» Records shown
=======

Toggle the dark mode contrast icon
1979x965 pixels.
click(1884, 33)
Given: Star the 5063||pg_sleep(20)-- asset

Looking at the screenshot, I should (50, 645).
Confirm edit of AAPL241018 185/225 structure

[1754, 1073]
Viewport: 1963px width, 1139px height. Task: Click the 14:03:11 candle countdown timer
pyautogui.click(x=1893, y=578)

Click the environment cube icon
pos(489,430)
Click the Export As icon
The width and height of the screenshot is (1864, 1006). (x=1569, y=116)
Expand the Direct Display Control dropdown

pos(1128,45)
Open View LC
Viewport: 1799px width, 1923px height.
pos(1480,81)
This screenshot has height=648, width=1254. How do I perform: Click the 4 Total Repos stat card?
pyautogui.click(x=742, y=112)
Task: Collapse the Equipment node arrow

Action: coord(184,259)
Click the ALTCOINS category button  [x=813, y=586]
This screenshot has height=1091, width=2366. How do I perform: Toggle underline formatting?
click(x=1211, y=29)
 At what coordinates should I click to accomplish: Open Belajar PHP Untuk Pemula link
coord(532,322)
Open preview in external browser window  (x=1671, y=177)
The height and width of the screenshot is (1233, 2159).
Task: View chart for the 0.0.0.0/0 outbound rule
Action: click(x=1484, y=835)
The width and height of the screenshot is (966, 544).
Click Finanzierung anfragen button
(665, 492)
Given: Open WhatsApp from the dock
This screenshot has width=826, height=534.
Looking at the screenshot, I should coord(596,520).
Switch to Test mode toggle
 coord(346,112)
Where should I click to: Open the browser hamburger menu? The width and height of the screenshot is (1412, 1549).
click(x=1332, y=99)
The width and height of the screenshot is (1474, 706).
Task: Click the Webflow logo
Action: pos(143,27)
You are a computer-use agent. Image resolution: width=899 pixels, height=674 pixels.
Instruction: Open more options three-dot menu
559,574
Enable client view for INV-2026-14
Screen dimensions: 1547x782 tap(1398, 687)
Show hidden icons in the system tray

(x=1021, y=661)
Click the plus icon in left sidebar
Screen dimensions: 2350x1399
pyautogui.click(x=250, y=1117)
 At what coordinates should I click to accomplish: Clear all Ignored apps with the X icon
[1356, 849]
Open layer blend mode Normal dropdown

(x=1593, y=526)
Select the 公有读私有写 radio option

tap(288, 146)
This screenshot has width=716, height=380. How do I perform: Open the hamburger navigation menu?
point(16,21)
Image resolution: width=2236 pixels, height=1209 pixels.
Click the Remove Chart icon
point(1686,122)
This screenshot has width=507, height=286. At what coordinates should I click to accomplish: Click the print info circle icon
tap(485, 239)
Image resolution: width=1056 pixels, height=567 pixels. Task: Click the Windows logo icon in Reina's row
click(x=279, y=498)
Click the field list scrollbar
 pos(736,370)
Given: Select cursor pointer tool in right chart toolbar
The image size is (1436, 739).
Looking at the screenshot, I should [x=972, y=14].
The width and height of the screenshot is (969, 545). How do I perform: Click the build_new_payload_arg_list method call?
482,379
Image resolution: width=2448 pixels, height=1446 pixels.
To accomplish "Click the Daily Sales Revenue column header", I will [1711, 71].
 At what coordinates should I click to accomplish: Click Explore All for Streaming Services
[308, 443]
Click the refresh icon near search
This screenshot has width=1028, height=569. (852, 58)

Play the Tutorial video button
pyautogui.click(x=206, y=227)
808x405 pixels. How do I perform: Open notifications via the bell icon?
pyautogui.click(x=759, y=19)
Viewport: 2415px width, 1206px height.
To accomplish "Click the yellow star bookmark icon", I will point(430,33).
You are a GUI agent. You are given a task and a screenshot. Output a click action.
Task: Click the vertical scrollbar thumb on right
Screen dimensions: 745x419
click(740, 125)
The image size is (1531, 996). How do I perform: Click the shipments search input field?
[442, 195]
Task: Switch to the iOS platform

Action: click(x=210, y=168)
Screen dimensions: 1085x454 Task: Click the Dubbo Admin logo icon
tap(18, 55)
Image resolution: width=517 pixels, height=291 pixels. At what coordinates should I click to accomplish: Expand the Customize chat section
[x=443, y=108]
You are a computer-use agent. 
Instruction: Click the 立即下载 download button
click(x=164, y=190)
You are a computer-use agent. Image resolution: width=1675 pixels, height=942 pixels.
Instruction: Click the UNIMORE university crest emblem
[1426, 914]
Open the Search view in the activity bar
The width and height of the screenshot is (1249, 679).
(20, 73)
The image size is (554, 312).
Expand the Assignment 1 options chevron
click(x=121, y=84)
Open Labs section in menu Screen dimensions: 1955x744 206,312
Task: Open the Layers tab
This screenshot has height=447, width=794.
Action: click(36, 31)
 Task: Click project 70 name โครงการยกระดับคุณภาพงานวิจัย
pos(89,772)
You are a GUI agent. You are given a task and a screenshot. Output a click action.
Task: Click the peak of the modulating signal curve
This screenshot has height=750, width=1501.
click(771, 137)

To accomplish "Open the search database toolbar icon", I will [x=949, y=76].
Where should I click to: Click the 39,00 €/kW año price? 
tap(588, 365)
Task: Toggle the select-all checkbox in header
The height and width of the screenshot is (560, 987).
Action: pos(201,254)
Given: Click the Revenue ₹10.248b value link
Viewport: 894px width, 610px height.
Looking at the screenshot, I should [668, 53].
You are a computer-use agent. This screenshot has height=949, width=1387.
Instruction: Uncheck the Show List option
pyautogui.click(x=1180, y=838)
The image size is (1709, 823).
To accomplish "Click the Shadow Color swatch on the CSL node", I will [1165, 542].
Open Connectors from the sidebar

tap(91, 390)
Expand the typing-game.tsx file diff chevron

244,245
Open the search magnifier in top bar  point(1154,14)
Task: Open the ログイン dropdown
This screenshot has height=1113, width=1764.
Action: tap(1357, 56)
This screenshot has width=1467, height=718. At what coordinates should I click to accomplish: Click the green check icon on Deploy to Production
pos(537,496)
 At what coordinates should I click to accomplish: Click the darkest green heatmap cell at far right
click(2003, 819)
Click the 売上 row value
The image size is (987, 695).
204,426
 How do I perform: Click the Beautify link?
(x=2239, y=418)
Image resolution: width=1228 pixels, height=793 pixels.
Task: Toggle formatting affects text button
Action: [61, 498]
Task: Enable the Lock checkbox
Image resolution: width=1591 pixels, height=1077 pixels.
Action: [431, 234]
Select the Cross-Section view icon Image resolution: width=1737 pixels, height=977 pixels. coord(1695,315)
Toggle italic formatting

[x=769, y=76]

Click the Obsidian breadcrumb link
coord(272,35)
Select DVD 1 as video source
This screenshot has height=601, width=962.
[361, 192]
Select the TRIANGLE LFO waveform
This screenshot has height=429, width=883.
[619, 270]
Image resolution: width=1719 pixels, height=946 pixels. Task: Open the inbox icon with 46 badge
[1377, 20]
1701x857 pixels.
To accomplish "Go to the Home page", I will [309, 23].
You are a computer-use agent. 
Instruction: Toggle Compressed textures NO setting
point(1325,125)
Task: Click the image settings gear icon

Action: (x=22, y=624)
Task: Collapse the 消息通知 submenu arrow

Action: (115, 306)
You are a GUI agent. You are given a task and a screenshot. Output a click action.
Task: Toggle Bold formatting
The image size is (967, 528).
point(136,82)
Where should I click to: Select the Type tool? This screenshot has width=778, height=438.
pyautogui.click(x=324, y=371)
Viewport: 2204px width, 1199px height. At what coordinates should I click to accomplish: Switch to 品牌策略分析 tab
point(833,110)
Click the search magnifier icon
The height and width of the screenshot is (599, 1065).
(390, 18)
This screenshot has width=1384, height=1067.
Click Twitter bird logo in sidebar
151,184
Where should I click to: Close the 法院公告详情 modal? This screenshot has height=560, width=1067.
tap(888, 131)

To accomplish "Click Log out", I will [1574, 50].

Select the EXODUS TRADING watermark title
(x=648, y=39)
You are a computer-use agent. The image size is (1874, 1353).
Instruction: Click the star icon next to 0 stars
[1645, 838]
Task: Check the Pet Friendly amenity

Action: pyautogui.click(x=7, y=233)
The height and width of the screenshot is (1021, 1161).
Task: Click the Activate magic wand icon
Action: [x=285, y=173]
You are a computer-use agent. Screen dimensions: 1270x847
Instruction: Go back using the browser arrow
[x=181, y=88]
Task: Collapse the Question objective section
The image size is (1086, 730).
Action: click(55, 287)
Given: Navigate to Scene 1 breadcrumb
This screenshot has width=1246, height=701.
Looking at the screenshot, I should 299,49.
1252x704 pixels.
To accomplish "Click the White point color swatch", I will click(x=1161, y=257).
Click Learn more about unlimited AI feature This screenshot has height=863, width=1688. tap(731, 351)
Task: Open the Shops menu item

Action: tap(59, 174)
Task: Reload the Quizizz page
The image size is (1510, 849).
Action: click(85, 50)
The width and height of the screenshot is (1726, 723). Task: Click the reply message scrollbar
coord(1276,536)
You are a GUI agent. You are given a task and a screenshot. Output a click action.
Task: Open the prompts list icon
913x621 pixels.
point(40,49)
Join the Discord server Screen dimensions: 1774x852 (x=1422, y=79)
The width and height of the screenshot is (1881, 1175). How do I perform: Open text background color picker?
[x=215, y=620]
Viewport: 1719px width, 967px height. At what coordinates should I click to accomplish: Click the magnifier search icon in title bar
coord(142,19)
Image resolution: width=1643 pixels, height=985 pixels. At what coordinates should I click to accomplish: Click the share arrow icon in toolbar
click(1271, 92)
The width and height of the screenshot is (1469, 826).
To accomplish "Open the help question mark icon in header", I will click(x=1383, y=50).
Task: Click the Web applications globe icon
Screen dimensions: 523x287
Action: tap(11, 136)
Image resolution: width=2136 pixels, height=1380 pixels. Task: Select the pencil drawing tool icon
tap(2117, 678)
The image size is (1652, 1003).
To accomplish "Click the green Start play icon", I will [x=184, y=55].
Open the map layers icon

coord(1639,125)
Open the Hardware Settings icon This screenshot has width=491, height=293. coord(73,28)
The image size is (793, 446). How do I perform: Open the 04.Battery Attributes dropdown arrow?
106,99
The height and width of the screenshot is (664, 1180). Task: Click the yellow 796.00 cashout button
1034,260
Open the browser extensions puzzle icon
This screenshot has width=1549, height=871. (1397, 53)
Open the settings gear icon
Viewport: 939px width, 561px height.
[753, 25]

=======

» What is expected
Determine how many lines above contain the string "Revenue". Give only that number.

» Solution to the exercise
2